### WORK ITEM
Exact copy, no pictures: output each line below as it stands.

[Collected data entries]
***

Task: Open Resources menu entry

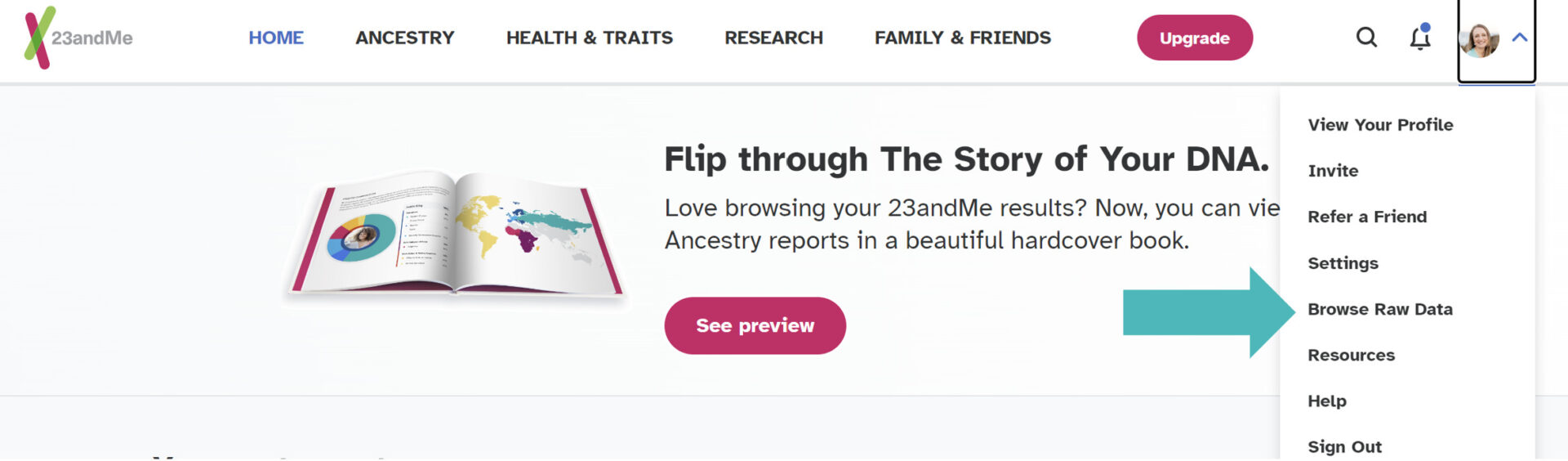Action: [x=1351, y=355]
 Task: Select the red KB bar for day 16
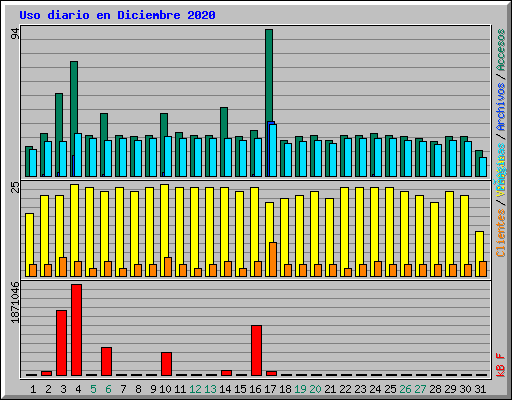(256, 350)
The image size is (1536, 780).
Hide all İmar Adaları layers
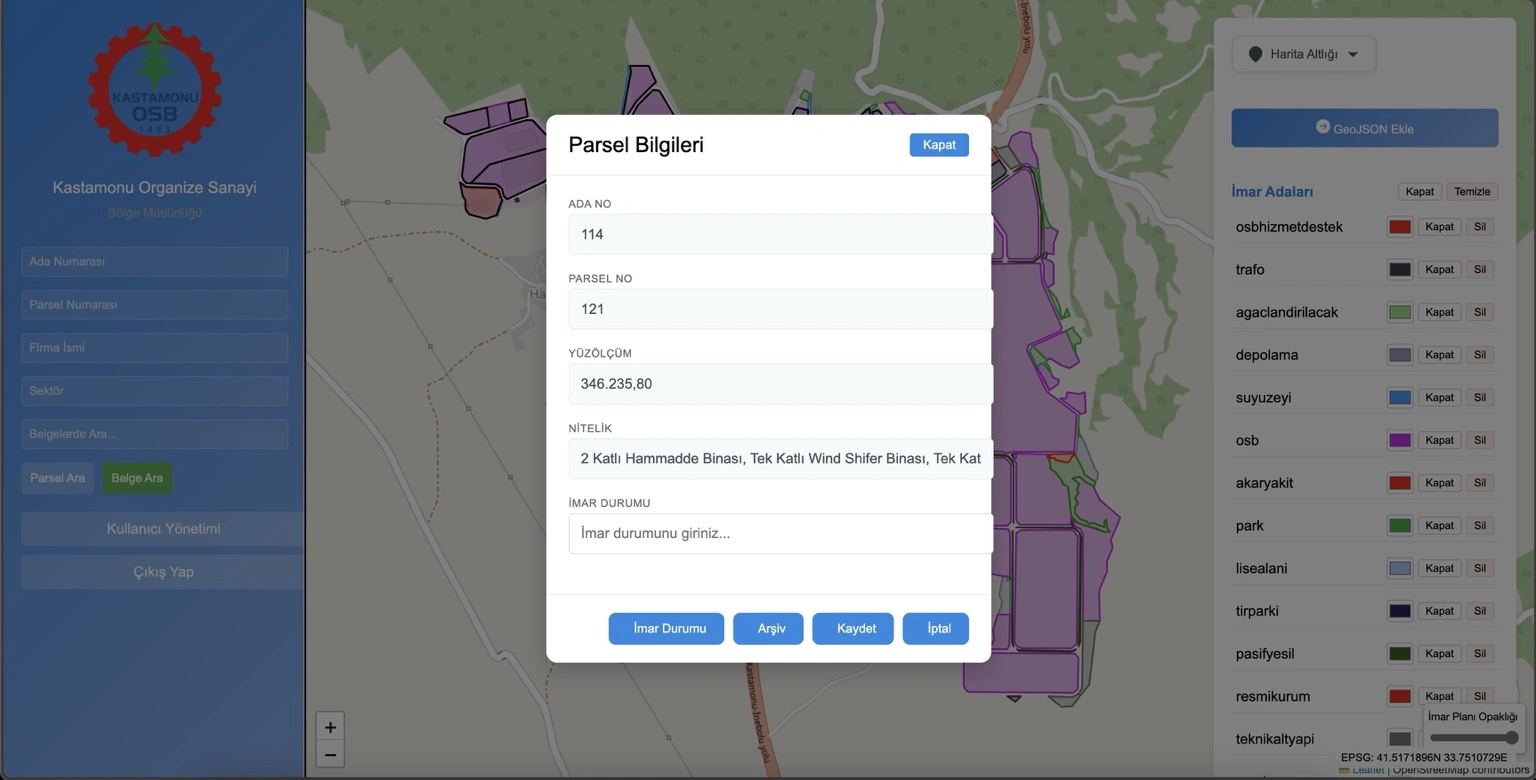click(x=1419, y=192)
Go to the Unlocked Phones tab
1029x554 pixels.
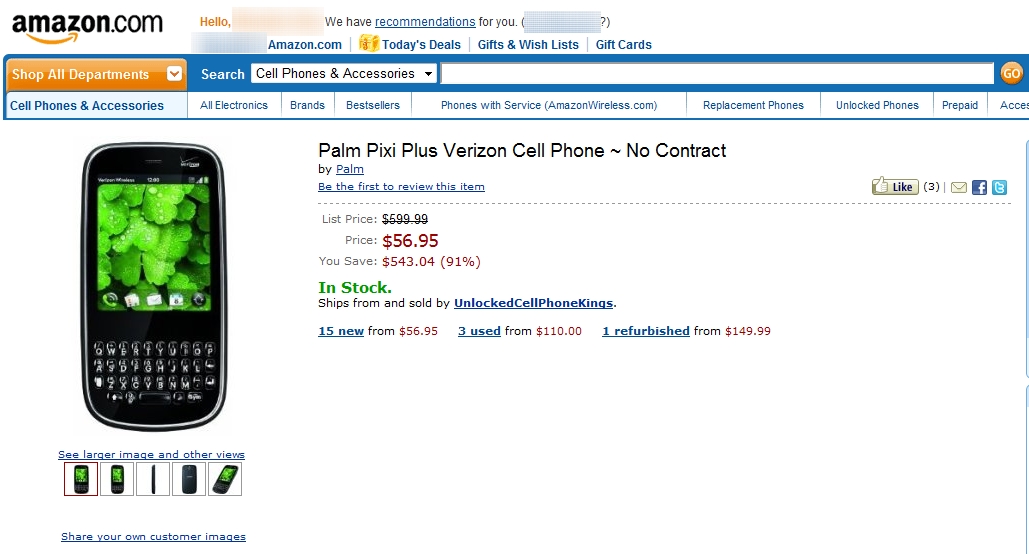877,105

***

### OUTPUT OF THE TASK
Task: Open Resources menu entry

Action: [x=1351, y=355]
 Task: Select the red KB bar for day 16
(256, 350)
The image size is (1536, 780).
Hide all İmar Adaları layers
click(x=1419, y=192)
Go to the Unlocked Phones tab
1029x554 pixels.
877,105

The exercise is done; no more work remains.